35th European Congress of Pathology , Dublin, İrlanda, 9 - 13 Eylül 2023, ss.184
Background & objectives
Apocrine carcinoma is rare cutaneous adnexal neoplasm with unclear histogenesis. Although
commonly seen in the axilla, it may also occur on scalp. This case report outlines
clinicopathological characteristics and diagnostic challenges of primary apocrine carcinoma
arising in nevus sebaseus background.
Methods
A 62-year-old male patient presented with a congenital right parietotemporal mass, which had
been progressively enlarging over the past decade and had developed ulceration within the
most recent year. Excision was performed with a prediagnosis of squamous cell carcinoma.
Results
Macroscopic examination revealed an irregularly circumscribed, polypoid mass with a central
ulcer. Microscopically, dermal tumoral infiltration with tubular structures of varying sizes were
observed. Some tubular structures showed central necrosis. Eosinophilic cytoplasmic
protrusions and a decapitation sign were present in some cells. Immunohistochemistry was
negative for ER, PR and D2-40, positive for AR and GATA3, focally positive for GCDFP15.
p63 antibody highlighted the myoepithelial cells in the in situ component. Nevus sebaceus was
observed surrounding the tumor.
Conclusion
Apocrine carcinomas have been reported to arise from benign lesions such as spiradenoma,
apocrine mixed tumor, and nevus sebaceus.
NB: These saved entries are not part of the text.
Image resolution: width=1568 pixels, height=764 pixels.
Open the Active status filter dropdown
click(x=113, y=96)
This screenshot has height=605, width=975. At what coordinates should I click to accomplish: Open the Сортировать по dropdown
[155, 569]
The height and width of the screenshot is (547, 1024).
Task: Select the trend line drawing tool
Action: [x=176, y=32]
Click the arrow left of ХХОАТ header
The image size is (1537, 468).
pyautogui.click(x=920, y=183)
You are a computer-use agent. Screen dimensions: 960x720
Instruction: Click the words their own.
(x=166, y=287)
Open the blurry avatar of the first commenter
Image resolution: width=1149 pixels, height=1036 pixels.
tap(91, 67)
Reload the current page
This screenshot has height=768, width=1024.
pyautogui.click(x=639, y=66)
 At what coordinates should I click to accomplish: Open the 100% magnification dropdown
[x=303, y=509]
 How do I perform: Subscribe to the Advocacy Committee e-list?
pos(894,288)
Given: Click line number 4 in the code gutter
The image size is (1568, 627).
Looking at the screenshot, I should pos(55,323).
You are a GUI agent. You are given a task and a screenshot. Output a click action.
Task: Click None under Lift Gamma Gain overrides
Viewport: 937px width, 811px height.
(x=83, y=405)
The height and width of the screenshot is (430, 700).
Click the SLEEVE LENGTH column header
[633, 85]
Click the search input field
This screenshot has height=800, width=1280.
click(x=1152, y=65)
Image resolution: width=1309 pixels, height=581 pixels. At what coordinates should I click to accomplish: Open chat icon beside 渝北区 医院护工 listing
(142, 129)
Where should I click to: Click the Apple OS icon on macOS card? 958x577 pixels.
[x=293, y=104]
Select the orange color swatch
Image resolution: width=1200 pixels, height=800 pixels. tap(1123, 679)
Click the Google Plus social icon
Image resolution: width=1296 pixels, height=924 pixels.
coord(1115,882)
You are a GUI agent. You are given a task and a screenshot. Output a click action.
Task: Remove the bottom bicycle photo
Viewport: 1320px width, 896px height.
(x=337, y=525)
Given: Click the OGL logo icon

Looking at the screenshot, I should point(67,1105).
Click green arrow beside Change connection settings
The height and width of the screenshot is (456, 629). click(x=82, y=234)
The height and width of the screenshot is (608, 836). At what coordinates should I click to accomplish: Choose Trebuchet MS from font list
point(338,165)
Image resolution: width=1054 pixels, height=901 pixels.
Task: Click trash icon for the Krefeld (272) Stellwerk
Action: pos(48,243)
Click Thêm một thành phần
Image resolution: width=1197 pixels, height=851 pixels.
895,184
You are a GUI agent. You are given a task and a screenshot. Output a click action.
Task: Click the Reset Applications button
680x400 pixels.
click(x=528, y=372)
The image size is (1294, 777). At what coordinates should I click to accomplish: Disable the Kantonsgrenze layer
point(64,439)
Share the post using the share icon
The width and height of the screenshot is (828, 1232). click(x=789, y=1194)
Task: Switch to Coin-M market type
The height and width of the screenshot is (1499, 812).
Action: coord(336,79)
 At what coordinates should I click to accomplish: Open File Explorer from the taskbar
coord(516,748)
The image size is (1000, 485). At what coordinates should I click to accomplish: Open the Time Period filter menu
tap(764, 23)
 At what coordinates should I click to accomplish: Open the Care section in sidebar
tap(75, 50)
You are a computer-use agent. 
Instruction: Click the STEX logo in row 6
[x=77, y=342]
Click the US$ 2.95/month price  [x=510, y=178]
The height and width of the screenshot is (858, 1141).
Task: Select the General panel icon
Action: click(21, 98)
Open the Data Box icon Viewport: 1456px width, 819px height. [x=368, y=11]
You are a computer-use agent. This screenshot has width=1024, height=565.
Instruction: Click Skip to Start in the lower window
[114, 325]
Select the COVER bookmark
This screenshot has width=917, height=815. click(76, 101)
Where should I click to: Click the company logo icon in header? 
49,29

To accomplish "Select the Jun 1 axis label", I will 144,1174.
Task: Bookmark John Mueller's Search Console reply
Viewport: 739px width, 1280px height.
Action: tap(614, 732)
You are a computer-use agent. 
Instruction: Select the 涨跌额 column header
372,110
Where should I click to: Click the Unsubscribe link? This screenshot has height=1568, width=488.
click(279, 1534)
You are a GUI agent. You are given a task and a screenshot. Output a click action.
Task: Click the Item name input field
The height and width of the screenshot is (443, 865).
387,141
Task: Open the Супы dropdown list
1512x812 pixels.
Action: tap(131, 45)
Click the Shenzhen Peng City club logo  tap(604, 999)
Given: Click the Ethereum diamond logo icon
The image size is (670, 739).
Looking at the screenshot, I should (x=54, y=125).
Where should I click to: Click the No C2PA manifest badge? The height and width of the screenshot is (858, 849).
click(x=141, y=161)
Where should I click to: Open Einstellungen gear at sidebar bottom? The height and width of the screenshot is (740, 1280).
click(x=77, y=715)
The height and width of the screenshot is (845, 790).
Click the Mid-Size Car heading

Metastatic breast cancer should be considered
in the differential diagnosis, particularly for axillary lesions. The presence of nevus sebaceus
background and in situ components facilitated the diagnosis of a primary apocrine carcinoma
in our case. Meticilous microscopic and macroscopic examination should be performed when
necessary to identify the background lesion and demonstrate the in situ component.